- [ABOUT THIS TASK] Write out again the entries from the first line to the line that includes "Jak nakupovat (45, 2337)", keeping both of those lines.

- [SUPPLIED RECORDS]
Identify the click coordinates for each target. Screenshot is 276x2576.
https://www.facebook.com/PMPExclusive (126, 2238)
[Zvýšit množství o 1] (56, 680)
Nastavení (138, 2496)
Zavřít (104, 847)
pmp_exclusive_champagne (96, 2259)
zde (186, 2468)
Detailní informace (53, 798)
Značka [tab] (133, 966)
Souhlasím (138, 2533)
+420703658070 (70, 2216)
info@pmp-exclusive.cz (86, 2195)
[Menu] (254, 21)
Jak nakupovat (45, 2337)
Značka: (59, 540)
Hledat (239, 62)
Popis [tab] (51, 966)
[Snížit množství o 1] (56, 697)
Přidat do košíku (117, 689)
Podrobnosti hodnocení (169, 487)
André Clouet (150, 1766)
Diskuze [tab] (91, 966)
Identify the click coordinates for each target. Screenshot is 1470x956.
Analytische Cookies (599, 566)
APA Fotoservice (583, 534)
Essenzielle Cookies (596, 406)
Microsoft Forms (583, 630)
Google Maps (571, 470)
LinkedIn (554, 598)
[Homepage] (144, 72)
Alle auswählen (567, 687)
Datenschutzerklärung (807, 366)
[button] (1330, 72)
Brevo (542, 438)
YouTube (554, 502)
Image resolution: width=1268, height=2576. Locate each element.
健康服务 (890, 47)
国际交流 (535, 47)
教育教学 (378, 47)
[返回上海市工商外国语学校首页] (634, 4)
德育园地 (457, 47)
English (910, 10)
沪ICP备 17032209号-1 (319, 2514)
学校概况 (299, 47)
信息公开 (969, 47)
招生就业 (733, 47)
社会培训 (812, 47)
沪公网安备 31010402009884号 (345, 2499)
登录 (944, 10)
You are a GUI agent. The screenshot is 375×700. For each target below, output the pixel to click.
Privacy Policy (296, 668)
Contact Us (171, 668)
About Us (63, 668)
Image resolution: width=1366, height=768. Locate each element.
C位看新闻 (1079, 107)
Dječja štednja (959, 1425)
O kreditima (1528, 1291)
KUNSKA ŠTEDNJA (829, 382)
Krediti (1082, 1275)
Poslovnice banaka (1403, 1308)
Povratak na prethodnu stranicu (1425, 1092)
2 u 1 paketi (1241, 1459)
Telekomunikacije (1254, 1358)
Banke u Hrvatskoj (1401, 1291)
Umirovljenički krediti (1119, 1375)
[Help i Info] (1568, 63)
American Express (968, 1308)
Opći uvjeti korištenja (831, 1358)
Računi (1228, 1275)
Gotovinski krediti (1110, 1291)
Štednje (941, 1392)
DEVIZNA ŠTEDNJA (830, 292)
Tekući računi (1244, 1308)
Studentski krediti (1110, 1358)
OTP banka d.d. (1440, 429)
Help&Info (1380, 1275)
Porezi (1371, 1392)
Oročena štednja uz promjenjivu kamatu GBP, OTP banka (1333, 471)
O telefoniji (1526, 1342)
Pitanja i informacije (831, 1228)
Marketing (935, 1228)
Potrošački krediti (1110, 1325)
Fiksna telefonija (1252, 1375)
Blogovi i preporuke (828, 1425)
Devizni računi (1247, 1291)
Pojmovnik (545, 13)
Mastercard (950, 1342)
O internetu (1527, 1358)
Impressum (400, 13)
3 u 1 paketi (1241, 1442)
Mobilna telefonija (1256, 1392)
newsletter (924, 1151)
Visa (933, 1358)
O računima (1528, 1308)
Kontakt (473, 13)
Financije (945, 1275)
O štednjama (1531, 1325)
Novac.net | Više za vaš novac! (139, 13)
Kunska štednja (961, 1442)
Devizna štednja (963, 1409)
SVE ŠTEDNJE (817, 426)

- [TASK RESPONSE]
Identify the click coordinates for each target. Screenshot is 276x2576.
https://www.facebook.com/PMPExclusive (126, 2238)
[Zvýšit množství o 1] (56, 680)
Nastavení (138, 2496)
Zavřít (104, 847)
pmp_exclusive_champagne (96, 2259)
zde (186, 2468)
Detailní informace (53, 798)
Značka [tab] (133, 966)
Souhlasím (138, 2533)
+420703658070 (70, 2216)
info@pmp-exclusive.cz (86, 2195)
[Menu] (254, 21)
Jak nakupovat (45, 2337)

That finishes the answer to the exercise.